Many years ago when I was working for the Winnipeg Free Press I wrote a column called What Did Jesus Look Like?
I included a story in my column about a black Jesus that had been painted by a 22-year-old South African artist Ronald Harrison in 1962.
At that time many people said depicting Jesus as a black man was blasphemous.
Just as Renaissance painters often used the faces of their patrons and their families in their Biblical scenes Harrison painted African National Congress leader, anti-apartheid activist and Nobel Prize winner Albert Luthuli as Christ.
He made one of the Roman soldiers in the painting Hendrick Verwoed, the South African prime minister who is known as the architect of apartheid and the other soldier South African Minister of Justice John Vorster, another apartheid politician.
Harrison’s painting called Black Christ was first exhibited in a church in Salt River, South Africa.
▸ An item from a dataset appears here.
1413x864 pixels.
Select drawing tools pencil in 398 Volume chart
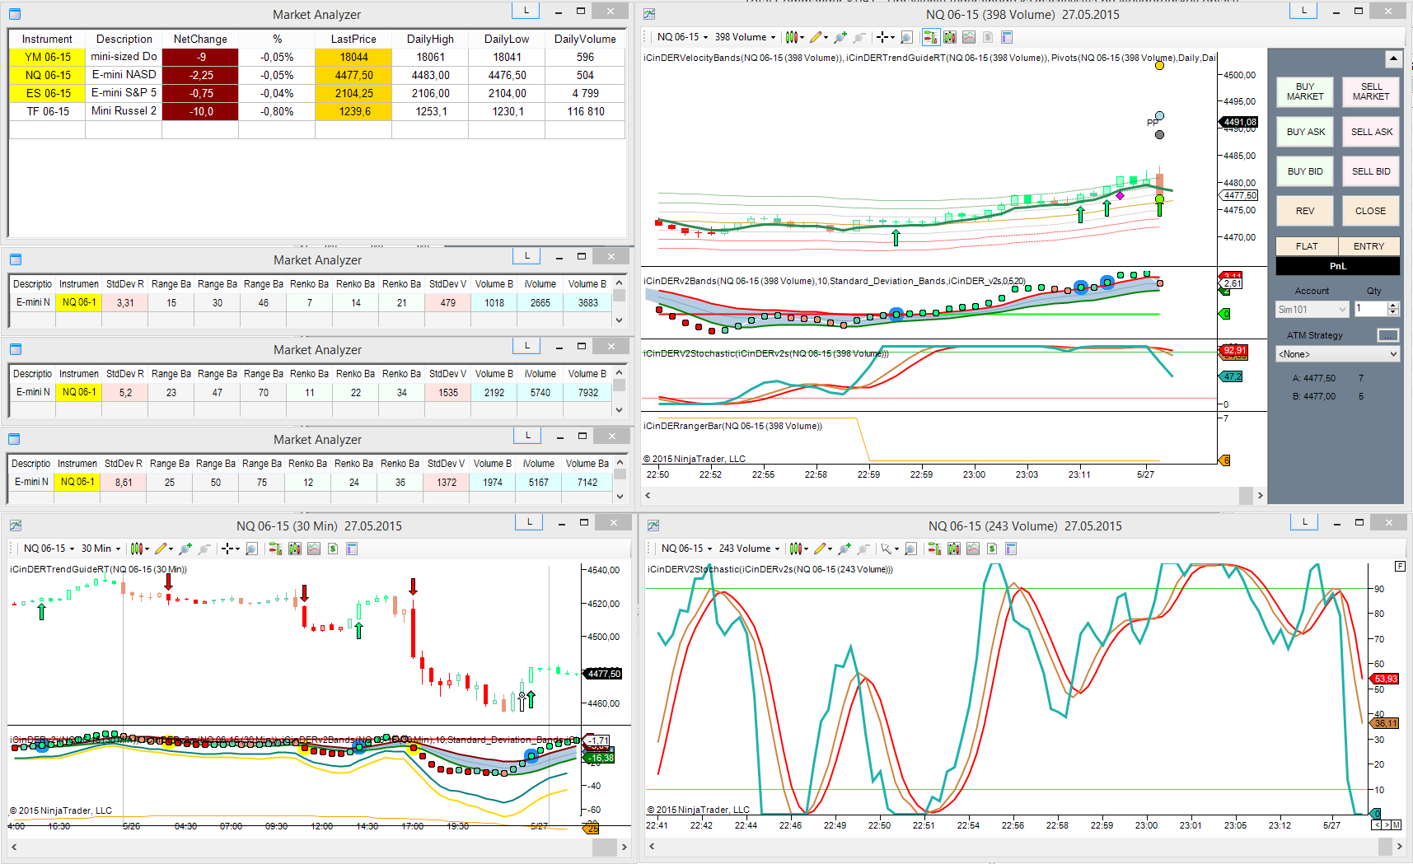click(x=816, y=37)
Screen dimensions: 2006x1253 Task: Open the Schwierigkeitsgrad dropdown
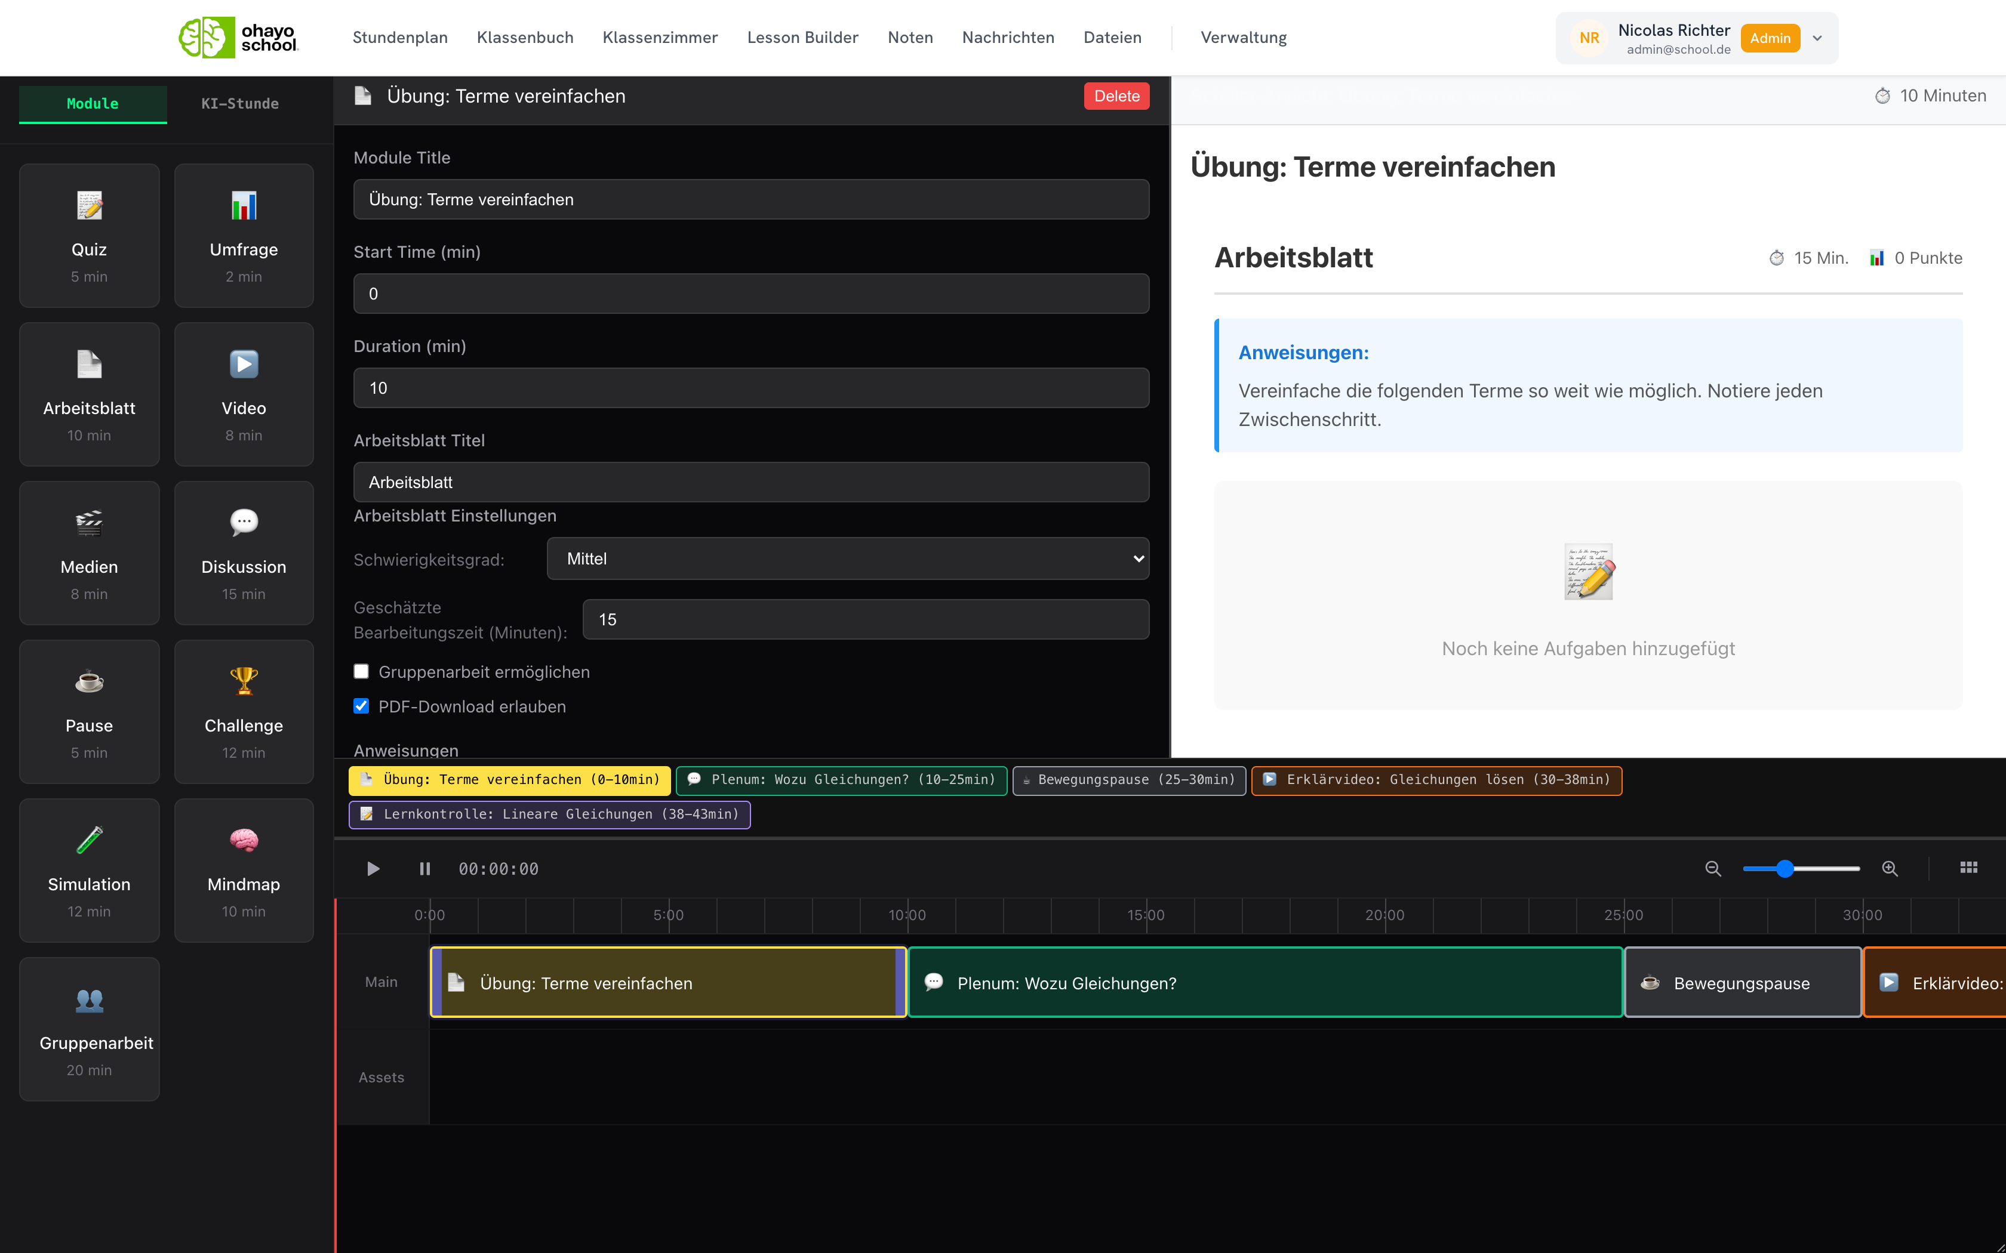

The country’s Censorship Board said it was offensive and forbid it from being displayed in public.
After the American television station, CBS did a documentary about the painting the South African government ordered it destroyed and the artist Ronald Harrison was tortured and arrested. He served an eight-year sentence.
Anti-apartheid sympathizers smuggled the painting to Britain before it could be destroyed. In England, it was hung in St. Paul’s Cathedral in London.
In 1994 when apartheid came to an end Ronald Harrison travelled to London to bring his painting back to South Africa.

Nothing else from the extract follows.